A machine-rendered reading of the paper's core claim, the machinery that carries it, and where it could break.

The paper presents Kaleidoscope as a system designed to diagnose application performance issues in distributed storage systems, whether from individual component failures or resource contention. The design draws from observed I/O failures in a peta-scale storage system. Kaleidoscope relies on three features to achieve this: temporal and spatial differential observability for end-to-end I/O monitoring, stochastic modeling of component health via domain-guided functions that incorporate path redundancy and measurement uncertainty, and comparison of reliability and performance metrics between similar healthy and unhealthy components to determine the most likely root causes.

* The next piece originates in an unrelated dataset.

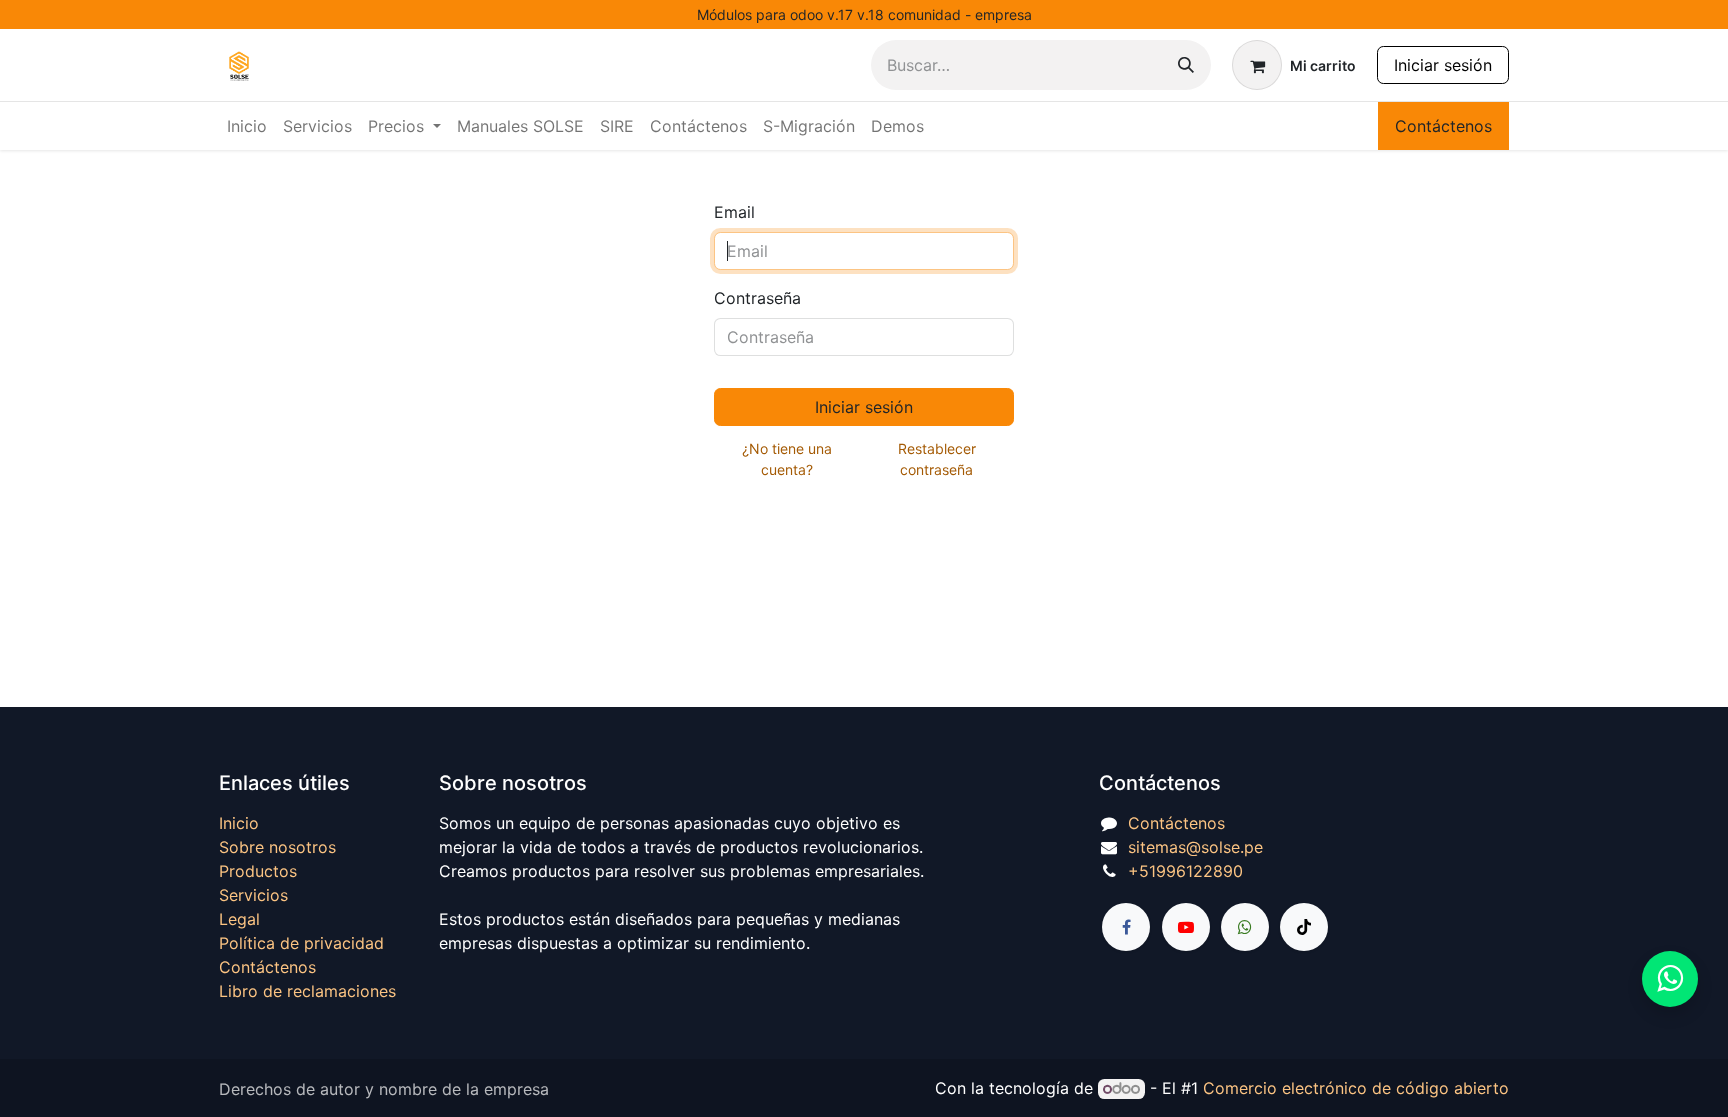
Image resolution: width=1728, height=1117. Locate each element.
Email (734, 212)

Deployment results show the system operates at five-minute intervals while correctly attributing 95.8 percent of real-world issues and adding negligible overhead.

Core claim

Kaleidoscope supports live forensics for application performance problems in large-scale distributed storage systems by using temporal and spatial differential observability for I/O request monitoring, modeling the health of storage components as a stochastic process with domain-guided functions that account for path redundancy and measurement uncertainty, and attributing the most likely root causes through observed differences in reliability and performance metrics between similar types of healthy and unhealthy components.

What carries the argument

Stochastic modeling of storage component health via domain-guided functions that capture path redundancy and measurement uncertainty, combined with differential observability and metric comparison to isolate root causes.

If this is right

  • Storage operators can diagnose and respond to performance problems at five-minute granularity without accumulating significant monitoring cost.
  • Root causes can be attributed for the large majority of observed I/O performance issues in production peta-scale systems.
  • The same differential and stochastic approach can distinguish between failure-induced and contention-induced performance degradation.
  • Live forensics becomes feasible on systems where traditional post-mortem analysis is too slow for operational needs.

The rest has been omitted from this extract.